Assignment
All lines from the one containing "Go to the API tab" through the end of the data below are to be transcribed exactly. Leave out the rest.

[Excerpts from a dataset]

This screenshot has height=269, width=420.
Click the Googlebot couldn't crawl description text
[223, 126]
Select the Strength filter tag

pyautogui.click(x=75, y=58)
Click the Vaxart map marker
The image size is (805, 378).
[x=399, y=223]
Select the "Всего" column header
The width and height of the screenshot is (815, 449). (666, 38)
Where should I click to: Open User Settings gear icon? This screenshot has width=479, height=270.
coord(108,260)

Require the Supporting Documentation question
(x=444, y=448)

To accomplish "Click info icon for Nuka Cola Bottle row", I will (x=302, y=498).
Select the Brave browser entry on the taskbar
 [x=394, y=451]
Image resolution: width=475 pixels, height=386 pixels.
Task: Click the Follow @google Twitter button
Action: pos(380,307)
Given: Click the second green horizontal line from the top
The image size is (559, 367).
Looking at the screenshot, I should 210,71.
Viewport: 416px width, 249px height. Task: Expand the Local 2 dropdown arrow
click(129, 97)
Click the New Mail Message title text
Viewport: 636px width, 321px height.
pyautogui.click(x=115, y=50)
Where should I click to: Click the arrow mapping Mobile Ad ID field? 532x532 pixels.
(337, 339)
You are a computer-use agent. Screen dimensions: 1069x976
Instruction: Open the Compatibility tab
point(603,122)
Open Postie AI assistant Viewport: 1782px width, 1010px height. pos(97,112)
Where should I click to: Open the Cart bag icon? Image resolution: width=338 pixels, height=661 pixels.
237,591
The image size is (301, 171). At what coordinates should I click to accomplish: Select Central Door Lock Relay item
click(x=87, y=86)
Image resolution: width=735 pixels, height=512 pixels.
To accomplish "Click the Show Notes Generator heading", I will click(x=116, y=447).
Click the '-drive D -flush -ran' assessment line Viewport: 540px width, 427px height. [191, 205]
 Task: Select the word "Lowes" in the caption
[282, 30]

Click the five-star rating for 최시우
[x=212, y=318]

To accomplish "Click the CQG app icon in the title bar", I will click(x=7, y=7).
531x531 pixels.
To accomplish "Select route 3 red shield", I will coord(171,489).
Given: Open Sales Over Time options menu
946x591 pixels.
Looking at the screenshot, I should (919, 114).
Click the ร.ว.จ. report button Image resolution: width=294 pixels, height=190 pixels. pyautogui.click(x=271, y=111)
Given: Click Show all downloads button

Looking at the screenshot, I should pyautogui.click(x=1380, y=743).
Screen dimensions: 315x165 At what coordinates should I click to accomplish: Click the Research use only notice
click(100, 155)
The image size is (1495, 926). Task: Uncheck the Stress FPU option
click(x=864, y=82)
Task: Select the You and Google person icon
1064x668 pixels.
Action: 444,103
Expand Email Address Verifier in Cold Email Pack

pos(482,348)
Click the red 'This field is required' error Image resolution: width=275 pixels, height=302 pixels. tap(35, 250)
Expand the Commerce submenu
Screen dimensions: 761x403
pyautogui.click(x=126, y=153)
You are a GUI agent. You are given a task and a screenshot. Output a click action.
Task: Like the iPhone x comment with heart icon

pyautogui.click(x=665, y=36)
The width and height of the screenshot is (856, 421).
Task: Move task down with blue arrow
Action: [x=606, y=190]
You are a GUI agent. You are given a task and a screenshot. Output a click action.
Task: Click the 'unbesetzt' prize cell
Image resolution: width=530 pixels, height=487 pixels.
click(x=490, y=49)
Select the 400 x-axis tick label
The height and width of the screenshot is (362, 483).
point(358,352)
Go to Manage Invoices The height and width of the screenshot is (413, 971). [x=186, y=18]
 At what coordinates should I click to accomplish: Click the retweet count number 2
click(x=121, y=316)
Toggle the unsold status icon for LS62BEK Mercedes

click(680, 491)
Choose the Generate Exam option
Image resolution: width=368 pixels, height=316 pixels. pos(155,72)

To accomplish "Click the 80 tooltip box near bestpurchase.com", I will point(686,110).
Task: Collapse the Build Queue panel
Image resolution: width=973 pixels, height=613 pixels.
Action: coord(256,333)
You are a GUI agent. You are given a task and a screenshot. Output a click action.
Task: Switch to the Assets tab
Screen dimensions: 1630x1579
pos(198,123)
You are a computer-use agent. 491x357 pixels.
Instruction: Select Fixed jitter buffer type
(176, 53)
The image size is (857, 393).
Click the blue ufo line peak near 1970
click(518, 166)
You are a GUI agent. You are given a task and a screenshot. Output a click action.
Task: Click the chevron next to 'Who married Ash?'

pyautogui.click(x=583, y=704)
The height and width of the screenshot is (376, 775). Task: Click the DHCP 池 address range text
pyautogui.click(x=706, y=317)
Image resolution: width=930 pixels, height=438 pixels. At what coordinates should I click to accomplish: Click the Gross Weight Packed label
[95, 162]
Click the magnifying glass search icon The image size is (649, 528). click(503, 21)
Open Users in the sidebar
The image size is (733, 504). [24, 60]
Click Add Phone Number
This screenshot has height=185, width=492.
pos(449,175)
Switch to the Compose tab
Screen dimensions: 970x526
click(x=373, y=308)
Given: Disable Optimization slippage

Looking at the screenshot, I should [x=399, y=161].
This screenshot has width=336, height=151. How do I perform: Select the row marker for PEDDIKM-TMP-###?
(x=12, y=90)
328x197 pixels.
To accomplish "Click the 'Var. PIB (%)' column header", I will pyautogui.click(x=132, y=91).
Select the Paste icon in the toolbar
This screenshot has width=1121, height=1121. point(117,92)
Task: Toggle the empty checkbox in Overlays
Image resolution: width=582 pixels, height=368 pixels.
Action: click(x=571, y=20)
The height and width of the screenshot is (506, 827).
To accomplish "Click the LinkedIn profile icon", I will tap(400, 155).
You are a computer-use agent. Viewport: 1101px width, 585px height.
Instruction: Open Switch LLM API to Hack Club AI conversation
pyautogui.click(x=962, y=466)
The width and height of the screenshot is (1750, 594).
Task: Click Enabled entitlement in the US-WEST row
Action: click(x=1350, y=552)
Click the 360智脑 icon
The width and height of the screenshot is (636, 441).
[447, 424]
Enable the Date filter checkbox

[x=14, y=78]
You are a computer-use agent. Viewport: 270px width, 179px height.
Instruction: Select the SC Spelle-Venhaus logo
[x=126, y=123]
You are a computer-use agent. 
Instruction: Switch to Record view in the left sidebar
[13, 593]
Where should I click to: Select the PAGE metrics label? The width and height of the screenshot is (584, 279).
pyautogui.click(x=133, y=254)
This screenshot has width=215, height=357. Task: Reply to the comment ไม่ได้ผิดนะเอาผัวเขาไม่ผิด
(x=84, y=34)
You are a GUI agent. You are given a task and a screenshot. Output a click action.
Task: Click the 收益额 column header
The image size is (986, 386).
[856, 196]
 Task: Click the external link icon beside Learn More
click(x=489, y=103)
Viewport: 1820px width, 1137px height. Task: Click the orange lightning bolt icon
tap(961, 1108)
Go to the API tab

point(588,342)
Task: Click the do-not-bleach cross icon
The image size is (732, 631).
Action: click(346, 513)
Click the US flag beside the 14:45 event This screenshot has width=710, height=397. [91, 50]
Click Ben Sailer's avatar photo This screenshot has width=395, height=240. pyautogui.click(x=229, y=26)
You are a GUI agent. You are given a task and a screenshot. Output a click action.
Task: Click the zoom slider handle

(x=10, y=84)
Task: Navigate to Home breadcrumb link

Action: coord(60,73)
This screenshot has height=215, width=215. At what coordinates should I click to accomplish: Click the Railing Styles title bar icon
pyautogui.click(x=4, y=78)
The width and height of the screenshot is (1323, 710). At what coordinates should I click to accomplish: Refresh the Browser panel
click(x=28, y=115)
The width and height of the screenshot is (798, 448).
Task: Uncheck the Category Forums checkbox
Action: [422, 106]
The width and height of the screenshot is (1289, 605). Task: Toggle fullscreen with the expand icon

Exercise response
Go to the API tab

point(588,342)
Task: Click the do-not-bleach cross icon
The image size is (732, 631).
Action: click(346, 513)
Click the US flag beside the 14:45 event This screenshot has width=710, height=397. [91, 50]
Click Ben Sailer's avatar photo This screenshot has width=395, height=240. pyautogui.click(x=229, y=26)
You are a GUI agent. You are given a task and a screenshot. Output a click action.
Task: Click the zoom slider handle

(x=10, y=84)
Task: Navigate to Home breadcrumb link

Action: coord(60,73)
This screenshot has height=215, width=215. At what coordinates should I click to accomplish: Click the Railing Styles title bar icon
pyautogui.click(x=4, y=78)
The width and height of the screenshot is (1323, 710). At what coordinates should I click to accomplish: Refresh the Browser panel
click(x=28, y=115)
The width and height of the screenshot is (798, 448).
Task: Uncheck the Category Forums checkbox
Action: [422, 106]
The width and height of the screenshot is (1289, 605). Task: Toggle fullscreen with the expand icon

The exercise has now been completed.